Automated clinical decision support tool for Intimate Partner Violence Risk and Severity Prediction – AIRS 

 Distinguishing features of AIRS

  • The AIRS tool is based on the integrated Holistic Artificial Intelligence for Medicine (HAIM) framework and uses both structured and unstructured data extracted from Electronic Medical Records (EMR). Our innovative AI algorithms, meticulously developed through interdisciplinary research and expert input, offer profound insights into the nature and potential ramifications of IPV for both patients and providers.

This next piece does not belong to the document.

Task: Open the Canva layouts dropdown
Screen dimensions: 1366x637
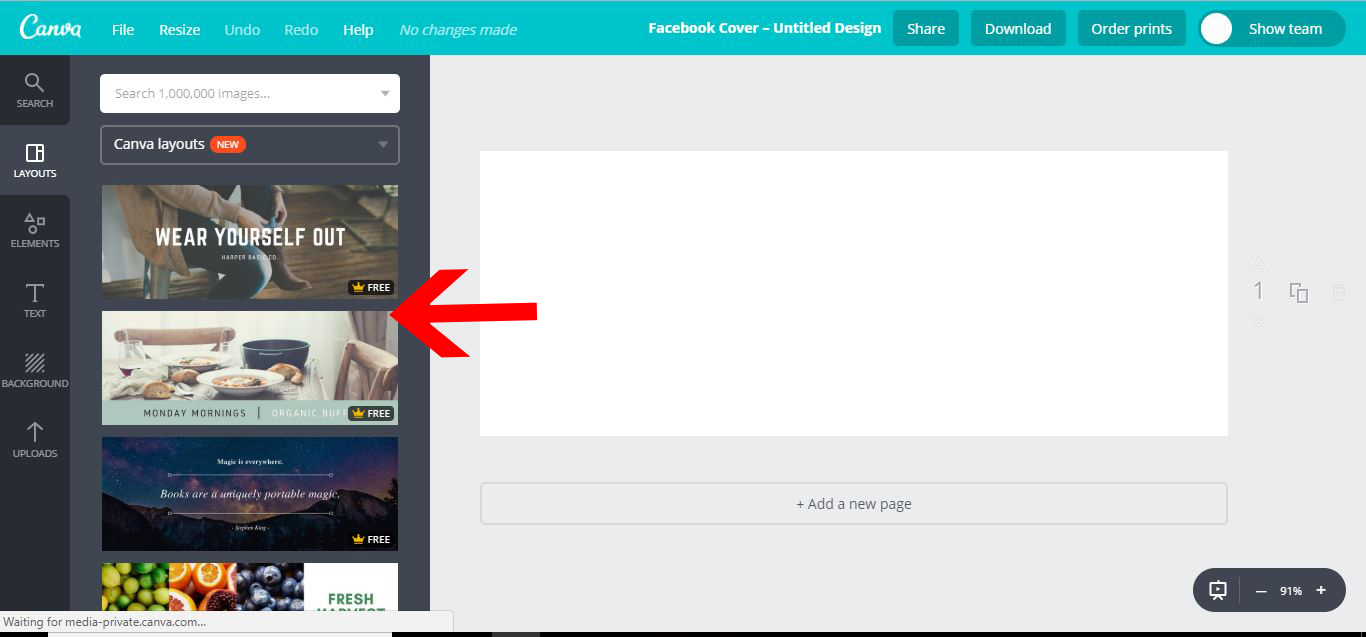Action: (x=384, y=144)
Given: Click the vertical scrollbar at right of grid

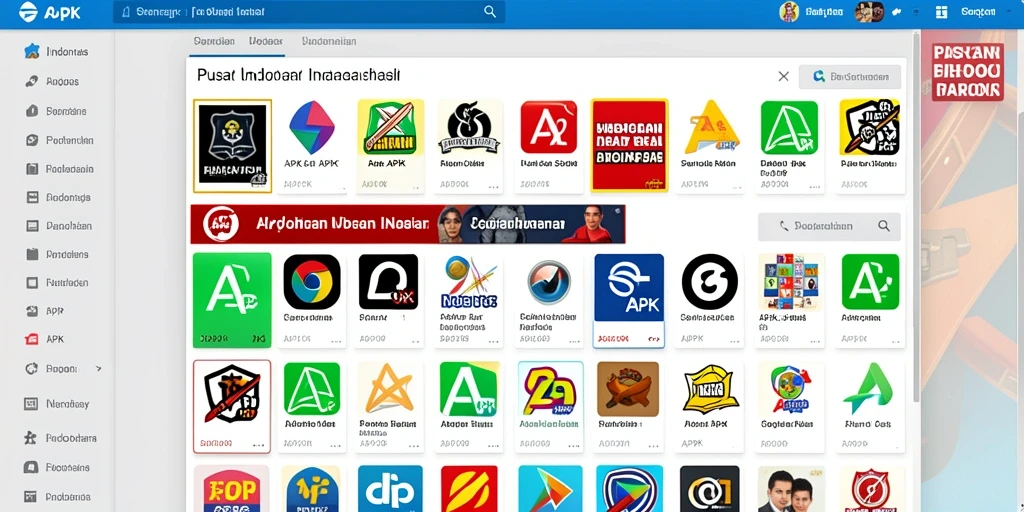Looking at the screenshot, I should coord(916,216).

  • By leveraging the power of technology, AIRS automatically analyzes patient data, generates a probability score for IPV, and assesses the potential severity of injuries. This automated alert is delivered at the point of care, enabling healthcare providers to address IPV concerns with their patients promptly.
  • The AIRS tool represents a significant advancement in objectively identifying IPV by eliminating unconscious human bias. It incorporates a range of strategies to mitigate bias and enhance its objectivity, interpretability, and transparency.
  • Our integrated system emphasizes privacy, security, and ethical considerations. We adhere to strict protocols to protect patient data confidentiality while ensuring healthcare providers have access to the necessary information for making informed decisions in an unbiased, objective manner.
  • Furthermore, AIRS surpasses mere detection by offering “caring conversations” guides specifically designed for healthcare and social workers. By incorporating trauma-informed care principles, these guides provide invaluable support in engaging with patients identified by the AIRS tool, offering a wealth of resources, and aiding in creating safety plans.
How will your research project benefit people?
  • Our primary objective is to equip clinicians with comprehensive tools, classification models, statistical evidence, and alert systems, instilling greater confidence and robustness in their findings. This empowerment enables clinicians to initiate crucial conversations with their patients about IPV.
  • Unlike existing approaches reliant on online or paper screening forms and healthcare provider interviews, which have demonstrated low detection rates, our solution, AIRS, ensures consistent and reliable screening for IPV in healthcare settings.
  • By intervening at an early stage, we can prevent adverse physical, mental, and social consequences associated with IPV. This proactive approach has the potential to create a ripple effect, positively transforming the lives of patients and their families. Furthermore, it strengthens the medical community’s role in identifying IPV and takes a significant step toward breaking the silence surrounding IPV within our society.
  • Our ultimate vision is to create a healthcare landscape where IPV is promptly identified and effectively addressed, supporting survivors to break free from the cycle of violence. Equipping clinicians with powerful tools and raising awareness, we aim for a lasting impact on individuals, families, and communities affected by IPV.